Default pass threshold of 0.75 maps to a judge score of 3 (“Good”) or higher.

`factuality`

Specialized LLM judge that evaluates factual consistency against a reference. Requires expected.text on the case — fails immediately without it.

factuality()
factuality({ passThreshold: 0.9 })

Option	Type	Default	Description
`passThreshold`	number	`0.75`	Score threshold for passing (0–1)

Evaluates accuracy, completeness, and absence of fabrication using a built-in rubric with 3 calibration examples.

`llmClassify`

Classifies agent output into one of N categories using an LLM judge. Requires at least 2 categories.

llmClassify({
  categories: {
    helpful: "Answers the question directly",
    unhelpful: "Does not answer the question",
  },
})

llmClassify({
  categories: {
    positive: "Positive sentiment",
    negative: "Negative sentiment",
    neutral: "Neutral sentiment",
  },
  criteria: "Classify based on overall tone",
})

Option	Type	Required	Description
`categories`	`Record<string, string>`	yes	Category name → description (min 2)
`criteria`	string	no	Additional classification instructions

Pass condition: If expected.metadata.classification is set on the case, the judge’s classification must match. If not set, runs in classification-only mode (always passes).

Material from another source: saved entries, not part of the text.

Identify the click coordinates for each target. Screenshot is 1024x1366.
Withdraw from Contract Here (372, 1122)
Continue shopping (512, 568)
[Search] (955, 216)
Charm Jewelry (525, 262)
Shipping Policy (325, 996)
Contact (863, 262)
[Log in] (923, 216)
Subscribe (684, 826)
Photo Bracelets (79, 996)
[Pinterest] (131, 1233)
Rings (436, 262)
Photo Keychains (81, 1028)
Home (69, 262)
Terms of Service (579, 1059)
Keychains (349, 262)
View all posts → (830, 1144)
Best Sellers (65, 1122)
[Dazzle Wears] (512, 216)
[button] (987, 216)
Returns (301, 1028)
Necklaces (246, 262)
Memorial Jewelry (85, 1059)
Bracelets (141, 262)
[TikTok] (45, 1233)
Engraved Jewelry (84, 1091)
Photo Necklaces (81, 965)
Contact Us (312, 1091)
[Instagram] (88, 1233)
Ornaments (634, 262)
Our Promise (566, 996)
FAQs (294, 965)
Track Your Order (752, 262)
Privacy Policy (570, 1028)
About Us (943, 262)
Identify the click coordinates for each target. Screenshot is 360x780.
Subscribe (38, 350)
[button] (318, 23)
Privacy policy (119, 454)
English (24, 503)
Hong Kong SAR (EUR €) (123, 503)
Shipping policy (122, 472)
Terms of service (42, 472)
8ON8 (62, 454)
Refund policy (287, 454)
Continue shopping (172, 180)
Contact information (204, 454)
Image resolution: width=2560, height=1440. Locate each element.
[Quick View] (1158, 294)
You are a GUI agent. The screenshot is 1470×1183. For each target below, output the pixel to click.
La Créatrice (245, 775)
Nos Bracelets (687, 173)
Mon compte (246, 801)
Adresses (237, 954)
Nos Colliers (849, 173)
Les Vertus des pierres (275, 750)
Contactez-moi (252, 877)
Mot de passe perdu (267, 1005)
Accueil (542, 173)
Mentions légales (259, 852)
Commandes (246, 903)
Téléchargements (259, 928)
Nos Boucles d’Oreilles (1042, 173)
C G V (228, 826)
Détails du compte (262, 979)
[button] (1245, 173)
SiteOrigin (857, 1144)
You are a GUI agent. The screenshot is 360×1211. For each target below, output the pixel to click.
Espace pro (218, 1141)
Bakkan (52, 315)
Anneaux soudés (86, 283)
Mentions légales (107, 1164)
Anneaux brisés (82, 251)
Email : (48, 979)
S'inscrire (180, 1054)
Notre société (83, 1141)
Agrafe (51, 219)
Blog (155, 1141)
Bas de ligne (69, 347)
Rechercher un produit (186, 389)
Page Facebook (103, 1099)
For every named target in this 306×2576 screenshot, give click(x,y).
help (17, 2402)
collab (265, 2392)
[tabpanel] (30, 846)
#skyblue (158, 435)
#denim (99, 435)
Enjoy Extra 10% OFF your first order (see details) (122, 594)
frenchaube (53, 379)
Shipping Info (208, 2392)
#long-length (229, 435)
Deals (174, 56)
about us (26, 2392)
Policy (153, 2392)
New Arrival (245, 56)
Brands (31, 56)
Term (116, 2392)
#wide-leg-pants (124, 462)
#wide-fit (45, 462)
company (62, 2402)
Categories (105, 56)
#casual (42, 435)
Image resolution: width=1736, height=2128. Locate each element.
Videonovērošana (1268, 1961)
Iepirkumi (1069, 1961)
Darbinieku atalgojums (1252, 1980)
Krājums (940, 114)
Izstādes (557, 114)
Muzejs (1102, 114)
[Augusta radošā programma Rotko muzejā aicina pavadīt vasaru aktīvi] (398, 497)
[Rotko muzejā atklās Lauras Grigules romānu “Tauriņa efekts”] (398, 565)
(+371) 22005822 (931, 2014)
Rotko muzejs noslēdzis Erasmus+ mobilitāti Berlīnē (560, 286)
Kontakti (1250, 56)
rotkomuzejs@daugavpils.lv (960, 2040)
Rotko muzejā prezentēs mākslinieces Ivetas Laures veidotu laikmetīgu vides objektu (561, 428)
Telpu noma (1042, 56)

Returns metadata: { classification, reasoning, confidence, judgeCost }.

Composition Operators

Combine graders with boolean logic. These operators do not short-circuit — they collect all results for complete reporting.

`all`

Conjunction: all graders must pass. Score is the minimum of all scores.

all([contains("Paris"), toolCalled("search"), latency(5000)])

Empty list returns pass (vacuous truth, score 1.0).

`any`

Disjunction: at least one grader must pass. Score is the maximum of all scores.

any([contains("capital of France"), contains("Paris")])

Empty list returns fail (score 0.0).

`not`

Negation: inverts a grader’s result. Score becomes 1 - original. graderName becomes not(<inner>).

not(contains("I don't know"))

Weighted Scoring

Apply multiple graders per case with weights and a required flag. The final score is a weighted average. A case passes if the weighted score meets the pass threshold (default: 0.5).

defaultGraders: [
  { grader: contains("hello"), weight: 0.3 },
  { grader: latency(5000), weight: 0.2, required: true },
  { grader: llmRubric("Helpful response"), weight: 0.5 },
]

Required graders that fail cause an immediate score of 0 regardless of other graders.